My news editor was struck by something odd in the brief story that appeared in the morning paper, and sent me down to make inquiries. I left the train at Reigate; and there I found that Mr. Campo Tosto had lived at a place called Burnt Green—which is a translation of his name into English—and that he shot at trespassers with a bow and arrows. I was driven to his house, and saw through a glass door some of the property which he had bequeathed to his servant: fifteenth-century triptychs, dim and rich and golden; carved statues of the saints; great spiked altar candlesticks; storied censers in tarnished silver; and much more of old church treasure. The legatee, whose name was Turk, would not let me enter; but, as a treat, he took my newspaper from my pocket and read it upside down with great accuracy and facility. I wrote this very queer story, but Fleet Street would not suffer it. I believe it struck them as too strange a thing for their sober columns.

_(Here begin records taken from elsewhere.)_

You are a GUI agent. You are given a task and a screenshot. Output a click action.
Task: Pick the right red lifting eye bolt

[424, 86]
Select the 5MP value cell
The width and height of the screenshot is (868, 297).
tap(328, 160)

And then there was the affair of the J.H.V.S. Syndicate, which dealt with a Cabalistic cipher, and the phenomenon, called in the Old Testament, "the Glory of the Lord," and the discovery of certain objects buried under the site of the Temple at Jerusalem; that story was left half told, and I never heard the ending of it. And I never understood the affair of the hoard of coins that a storm disclosed on the Suffolk coast near Aldeburgh. From the talk of the longshoremen, who were on the look-out amongst the dunes, it appeared that a great wave came in and washed away a slice of the sand cliff just, beneath them. They saw glittering objects as the sea washed back, and retrieved what they could. I viewed the treasure—it was a collection of coins; the earliest of the twelfth century, the latest, pennies, three or four of them, of Edward VII, and a bronze medal of Charles Spurgeon. There are, of course, explanations of the puzzle; but there are difficulties in the way of accepting any one of them. It is very clear, for example, that the hoard was not gathered by a collector of coins; neither the twentieth-century pennies nor the medal of the great Baptist preacher would appeal to a numismatologist.

But perhaps the queerest story to which my newspaper connections introduced me was the affair of the Reverend Secretan Jones, the "Canonbury Clergyman," as the headlines called him.

To begin with, it was a matter of sudden disappearance. I believe people of all sorts disappear by dozens in the course of every year, and nobody hears of them or their vanishings. Perhaps they turn up again, or perhaps they don't; anyhow, they never get so much as a line in the papers, and there is an end of it.